Во втором часу они разошлись. Ширяева положили на маленькой террасе, выходившей в цветник. На темном небе по-прежнему бесшумно мелькали падающие звезды. Там, далеко наверху, как будто шла какая-то большая, спешная жизнь, чуждая и непонятная земле. От пруда тянуло запахом тины, изредка квакали лягушки. Было душно.
Ширяев разделся и лег. Ему постелили на полу, положив, вместо тюфяка или сена, свернутое вдвое зимнее одеяло. Он лежал, и в голове его проходили образы хороших людей, и ярче их всех — образ девушки, которую он сегодня целовал в саду, средь сумрака, пахнувшего рожью. В ушах стоял тонкий звон вившихся вокруг головы комаров. То там, то здесь кожа начинала гореть, как будто к ней прикладывали тлеющую спичку. Ширяев тер шею и лицо. Комары не унимались. К уху приближался тонкий, уныло-сосредоточенный звон. Ближе, ближе. Замолкал.
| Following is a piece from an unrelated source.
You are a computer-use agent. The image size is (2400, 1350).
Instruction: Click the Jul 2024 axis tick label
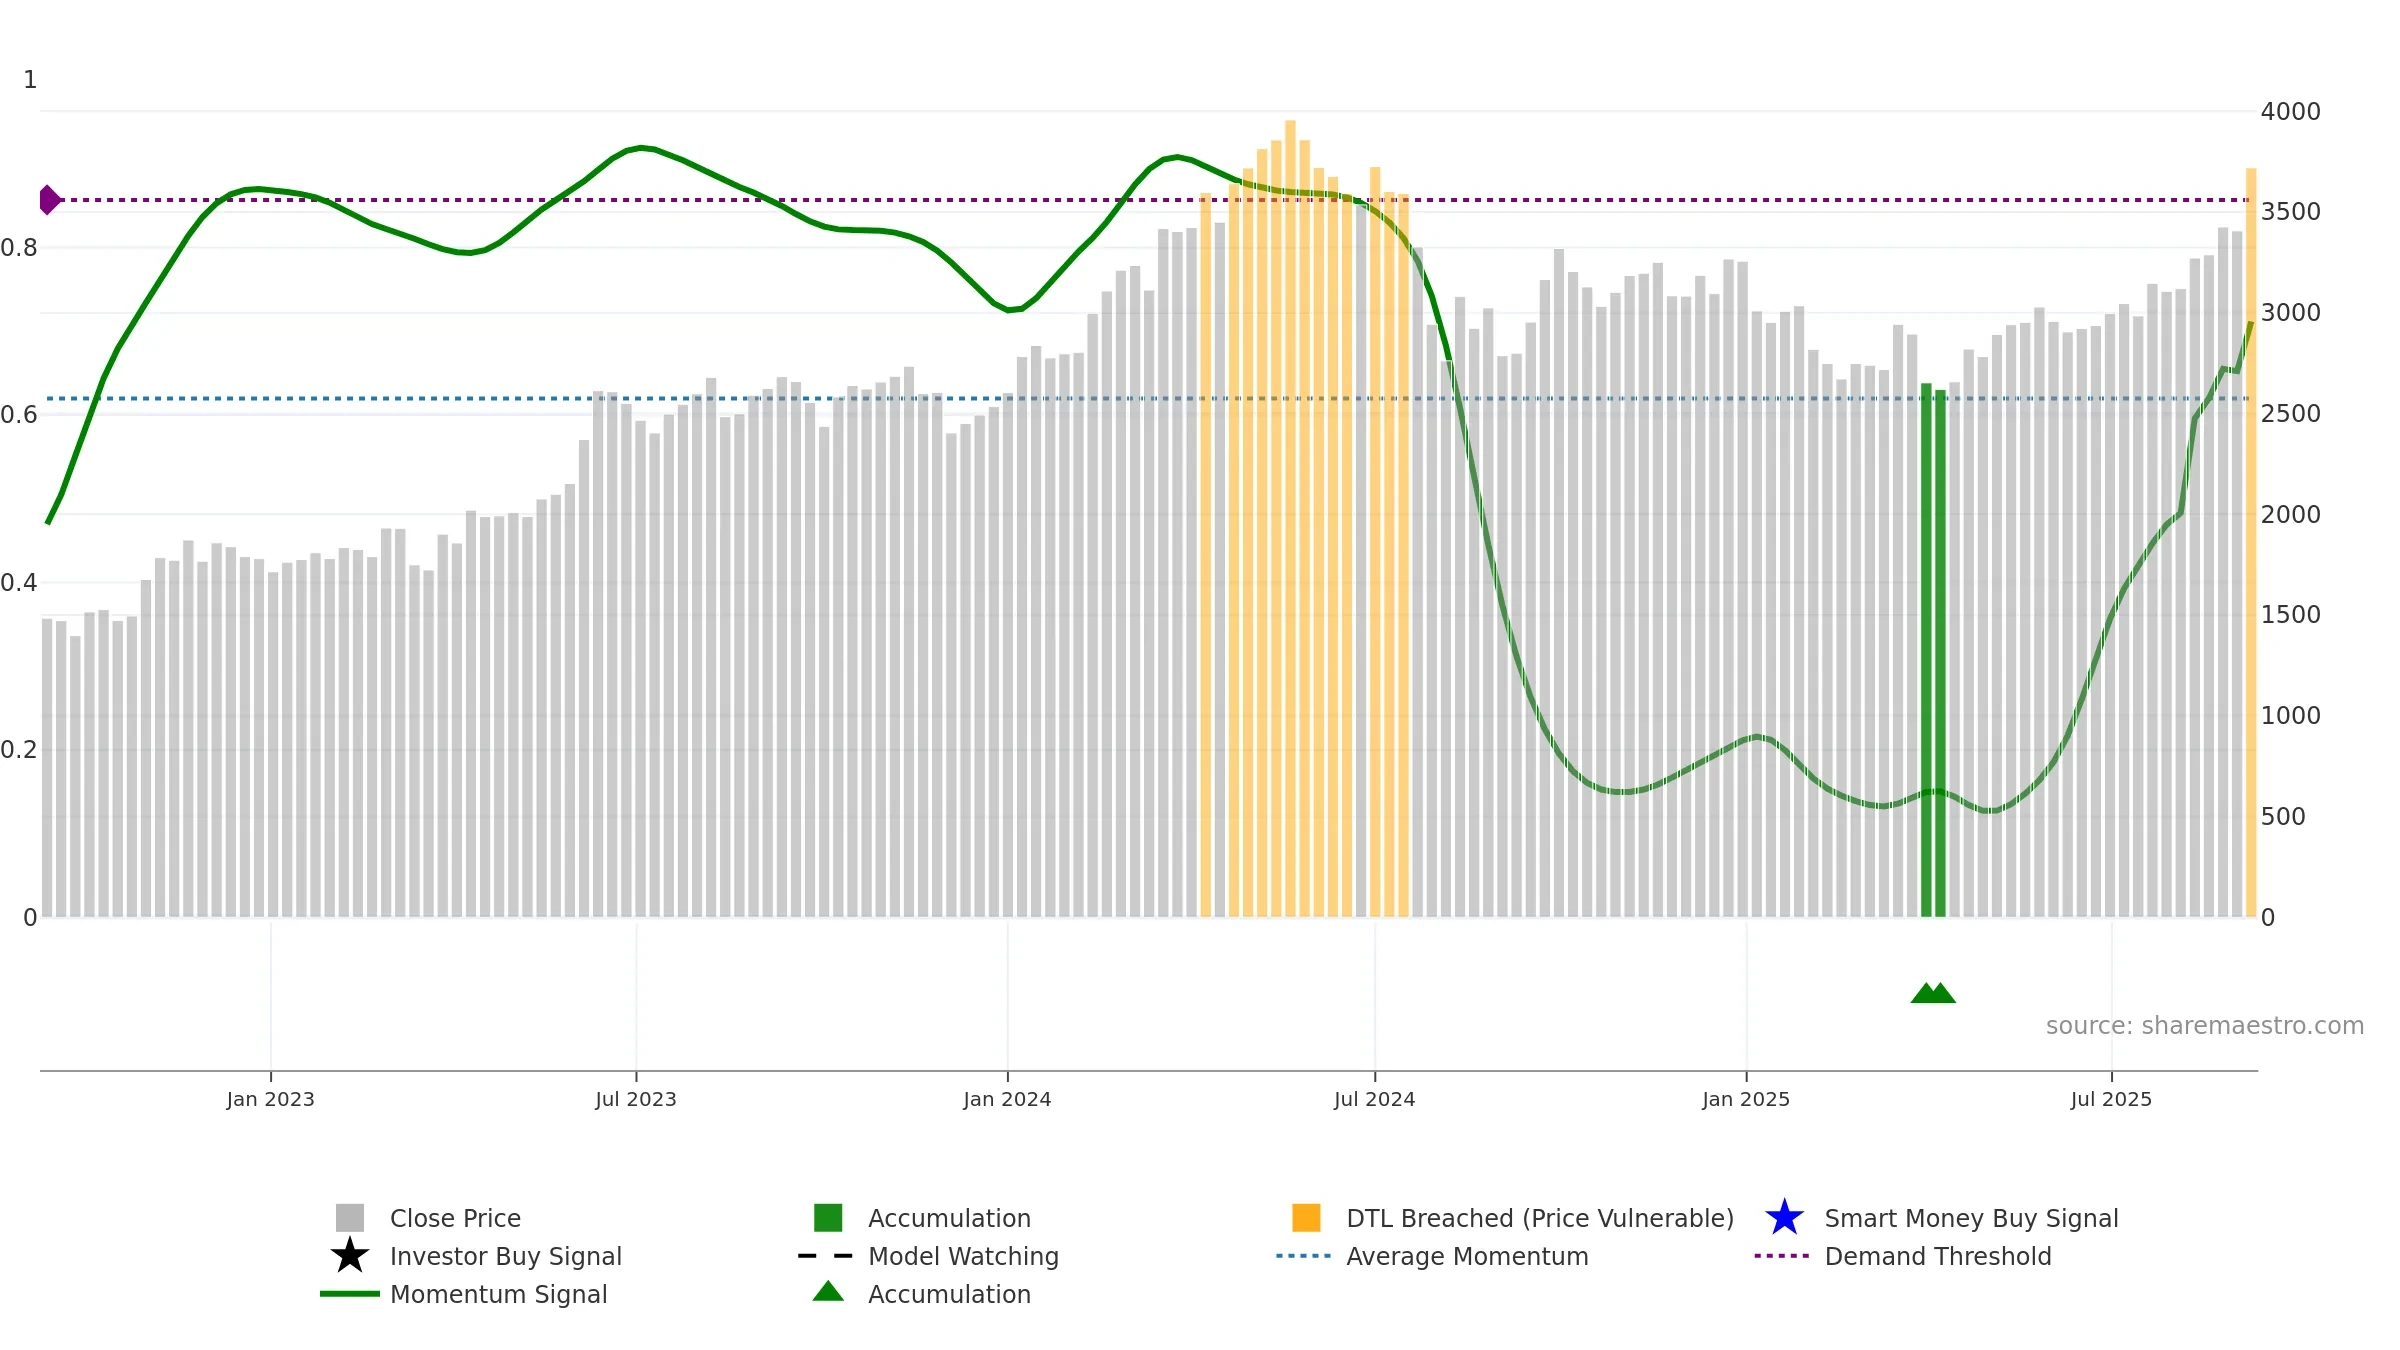coord(1374,1099)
И Ширяев злобно хлопал себя по виску.
— Черти проклятые! — ворчал он и кутался с головою в простыню.
От подстеленного одеяла пахло нафталином. В детской плакал ребенок. Лягушки на пруде квакали громко и непрерывно, как весною. И сквозь дремоту это кваканье вырастало во что-то громадное и близкое. Ширяев тяжело думал:
«Чего они расквакались? Должно быть, к дождю. А может быть, потому, что лошадь ходит около пруда…»
Комар с злобно-унылым звоном, как будто исполняя надоевшую обязанность, приближался к лицу. Ширяев решительно сбросил одеяло и сел. Светало. Над постелью колыхалось прозрачно-серое облако комаров. За ивами, над прудом, стоял туман. Ширяев нащупал портсигар и закурил папиросу.
Было очень тихо. Далеко на востоке запели петухи. Им откликнулись ближе, пение росло и медленно, плавно приближалось. На деревне звонко запел молодой петух. Где-то близко, за домом, как будто запоздав и испуганно встрепенувшись, хрипло заорал совсем, должно быть, старый петух. Отовсюду кругом вперебой неслось:
— Кикики-ки-и-и!.. Кикики-ки-и-и!..
И дальше, к западу, откликались и начинали петь новые петухи. Как будто невидимый дух плавно летел в тьму запада с вестью об утре, и, почуяв над собою его властный полет, встрепенувшиеся петухи приветствовали вестника. На востоке пение смолкло. Замолкали петухи кругом. Теперь то же напряженное, непрерывное пение было слышно на западе. Оно удалялось и затихало за горизонтом. И представлялось Ширяеву, как эта широкая, предутренняя волна звуков катится по земле все дальше, дальше. И следом за нею плывет тихое утро.
В детской опять заплакал ребенок. Был слышен голос Марьи Сергеевны. Ширяев побоялся, как бы Марья Сергеевна не увидела в окно, что он не спит. Он лег. Всходило солнце, начинало припекать. Комаров стало меньше, но было жарко. В зале на часах жидким жестяным звоном пробило четыре.
Ширяев неожиданно заснул. Проснулся он в восьмом часу, с тяжелою, мутно-горячею головою. Солнце пекло прямо в лицо. Он сходил к пруду и выкупался.